— DATA FOR PROCESSING —
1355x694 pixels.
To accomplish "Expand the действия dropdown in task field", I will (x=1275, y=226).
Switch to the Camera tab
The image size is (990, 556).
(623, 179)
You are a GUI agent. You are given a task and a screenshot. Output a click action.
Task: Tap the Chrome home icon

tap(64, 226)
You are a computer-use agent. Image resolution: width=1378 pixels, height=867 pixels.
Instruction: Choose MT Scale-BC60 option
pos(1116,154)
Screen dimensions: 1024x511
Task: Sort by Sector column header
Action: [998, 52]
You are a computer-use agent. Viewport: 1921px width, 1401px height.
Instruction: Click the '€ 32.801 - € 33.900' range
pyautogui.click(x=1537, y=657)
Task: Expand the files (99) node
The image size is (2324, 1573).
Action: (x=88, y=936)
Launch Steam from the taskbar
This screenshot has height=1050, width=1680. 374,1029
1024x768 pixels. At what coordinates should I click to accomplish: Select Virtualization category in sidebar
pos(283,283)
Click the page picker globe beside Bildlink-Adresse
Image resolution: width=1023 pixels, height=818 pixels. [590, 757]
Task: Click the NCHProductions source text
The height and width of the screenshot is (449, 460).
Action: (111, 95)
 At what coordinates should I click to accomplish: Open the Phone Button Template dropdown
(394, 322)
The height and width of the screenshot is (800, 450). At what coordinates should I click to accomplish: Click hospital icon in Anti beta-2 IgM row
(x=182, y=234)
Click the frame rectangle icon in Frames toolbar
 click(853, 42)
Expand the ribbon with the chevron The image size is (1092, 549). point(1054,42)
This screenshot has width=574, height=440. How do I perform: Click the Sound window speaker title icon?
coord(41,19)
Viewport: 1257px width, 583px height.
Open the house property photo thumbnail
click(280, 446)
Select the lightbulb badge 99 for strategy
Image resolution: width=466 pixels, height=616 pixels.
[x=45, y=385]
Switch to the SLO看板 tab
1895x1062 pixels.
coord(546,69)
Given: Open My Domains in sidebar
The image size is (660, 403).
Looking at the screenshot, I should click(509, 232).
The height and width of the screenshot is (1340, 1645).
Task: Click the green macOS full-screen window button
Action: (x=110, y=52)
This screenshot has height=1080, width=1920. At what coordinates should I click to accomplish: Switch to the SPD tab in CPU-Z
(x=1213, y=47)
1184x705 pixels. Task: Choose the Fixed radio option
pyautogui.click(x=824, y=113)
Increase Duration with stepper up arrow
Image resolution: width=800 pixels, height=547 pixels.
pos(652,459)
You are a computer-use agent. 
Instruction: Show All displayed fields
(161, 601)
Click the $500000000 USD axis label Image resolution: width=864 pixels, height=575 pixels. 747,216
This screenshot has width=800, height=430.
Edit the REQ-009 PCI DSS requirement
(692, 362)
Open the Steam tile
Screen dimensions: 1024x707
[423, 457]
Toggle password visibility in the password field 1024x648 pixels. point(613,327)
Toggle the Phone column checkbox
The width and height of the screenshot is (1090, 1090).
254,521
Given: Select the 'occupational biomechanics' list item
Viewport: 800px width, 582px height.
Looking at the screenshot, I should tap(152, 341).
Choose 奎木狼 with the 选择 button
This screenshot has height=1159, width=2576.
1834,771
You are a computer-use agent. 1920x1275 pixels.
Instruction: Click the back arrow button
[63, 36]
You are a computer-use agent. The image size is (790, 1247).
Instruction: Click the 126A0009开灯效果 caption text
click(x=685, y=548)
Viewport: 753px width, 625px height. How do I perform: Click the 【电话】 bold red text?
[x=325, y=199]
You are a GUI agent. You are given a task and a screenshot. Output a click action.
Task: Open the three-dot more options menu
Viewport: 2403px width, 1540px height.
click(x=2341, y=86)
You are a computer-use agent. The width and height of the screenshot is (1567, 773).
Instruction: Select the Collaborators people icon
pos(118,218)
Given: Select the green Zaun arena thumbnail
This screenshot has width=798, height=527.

— EXERCISE DETAILS —
Could you format the records above as a JSON list of strings, one string per line, with blank lines left out?

— RESULT BELOW —
[
  "1355x694 pixels.",
  "To accomplish \"Expand the действия dropdown in task field\", I will (x=1275, y=226).",
  "Switch to the Camera tab",
  "The image size is (990, 556).",
  "(623, 179)",
  "You are a GUI agent. You are given a task and a screenshot. Output a click action.",
  "Task: Tap the Chrome home icon",
  "tap(64, 226)",
  "You are a computer-use agent. Image resolution: width=1378 pixels, height=867 pixels.",
  "Instruction: Choose MT Scale-BC60 option",
  "pos(1116,154)",
  "Screen dimensions: 1024x511",
  "Task: Sort by Sector column header",
  "Action: [998, 52]",
  "You are a computer-use agent. Viewport: 1921px width, 1401px height.",
  "Instruction: Click the '€ 32.801 - € 33.900' range",
  "pyautogui.click(x=1537, y=657)",
  "Task: Expand the files (99) node",
  "The image size is (2324, 1573).",
  "Action: (x=88, y=936)",
  "Launch Steam from the taskbar",
  "This screenshot has height=1050, width=1680. 374,1029",
  "1024x768 pixels. At what coordinates should I click to accomplish: Select Virtualization category in sidebar",
  "pos(283,283)",
  "Click the page picker globe beside Bildlink-Adresse",
  "Image resolution: width=1023 pixels, height=818 pixels. [590, 757]",
  "Task: Click the NCHProductions source text",
  "The height and width of the screenshot is (449, 460).",
  "Action: (111, 95)",
  " At what coordinates should I click to accomplish: Open the Phone Button Template dropdown",
  "(394, 322)",
  "The height and width of the screenshot is (800, 450). At what coordinates should I click to accomplish: Click hospital icon in Anti beta-2 IgM row",
  "(x=182, y=234)",
  "Click the frame rectangle icon in Frames toolbar",
  " click(853, 42)",
  "Expand the ribbon with the chevron The image size is (1092, 549). point(1054,42)",
  "This screenshot has width=574, height=440. How do I perform: Click the Sound window speaker title icon?",
  "coord(41,19)",
  "Viewport: 1257px width, 583px height.",
  "Open the house property photo thumbnail",
  "click(280, 446)",
  "Select the lightbulb badge 99 for strategy",
  "Image resolution: width=466 pixels, height=616 pixels.",
  "[x=45, y=385]",
  "Switch to the SLO看板 tab",
  "1895x1062 pixels.",
  "coord(546,69)",
  "Given: Open My Domains in sidebar",
  "The image size is (660, 403).",
  "Looking at the screenshot, I should click(509, 232).",
  "The height and width of the screenshot is (1340, 1645).",
  "Task: Click the green macOS full-screen window button",
  "Action: (x=110, y=52)",
  "This screenshot has height=1080, width=1920. At what coordinates should I click to accomplish: Switch to the SPD tab in CPU-Z",
  "(x=1213, y=47)",
  "1184x705 pixels. Task: Choose the Fixed radio option",
  "pyautogui.click(x=824, y=113)",
  "Increase Duration with stepper up arrow",
  "Image resolution: width=800 pixels, height=547 pixels.",
  "pos(652,459)",
  "You are a computer-use agent. ",
  "Instruction: Show All displayed fields",
  "(161, 601)",
  "Click the $500000000 USD axis label Image resolution: width=864 pixels, height=575 pixels. 747,216",
  "This screenshot has width=800, height=430.",
  "Edit the REQ-009 PCI DSS requirement",
  "(692, 362)",
  "Open the Steam tile",
  "Screen dimensions: 1024x707",
  "[423, 457]",
  "Toggle password visibility in the password field 1024x648 pixels. point(613,327)",
  "Toggle the Phone column checkbox",
  "The width and height of the screenshot is (1090, 1090).",
  "254,521",
  "Given: Select the 'occupational biomechanics' list item",
  "Viewport: 800px width, 582px height.",
  "Looking at the screenshot, I should tap(152, 341).",
  "Choose 奎木狼 with the 选择 button",
  "This screenshot has height=1159, width=2576.",
  "1834,771",
  "You are a computer-use agent. 1920x1275 pixels.",
  "Instruction: Click the back arrow button",
  "[63, 36]",
  "You are a computer-use agent. The image size is (790, 1247).",
  "Instruction: Click the 126A0009开灯效果 caption text",
  "click(x=685, y=548)",
  "Viewport: 753px width, 625px height. How do I perform: Click the 【电话】 bold red text?",
  "[x=325, y=199]",
  "You are a GUI agent. You are given a task and a screenshot. Output a click action.",
  "Task: Open the three-dot more options menu",
  "Viewport: 2403px width, 1540px height.",
  "click(x=2341, y=86)",
  "You are a computer-use agent. The width and height of the screenshot is (1567, 773).",
  "Instruction: Select the Collaborators people icon",
  "pos(118,218)",
  "Given: Select the green Zaun arena thumbnail",
  "This screenshot has width=798, height=527."
]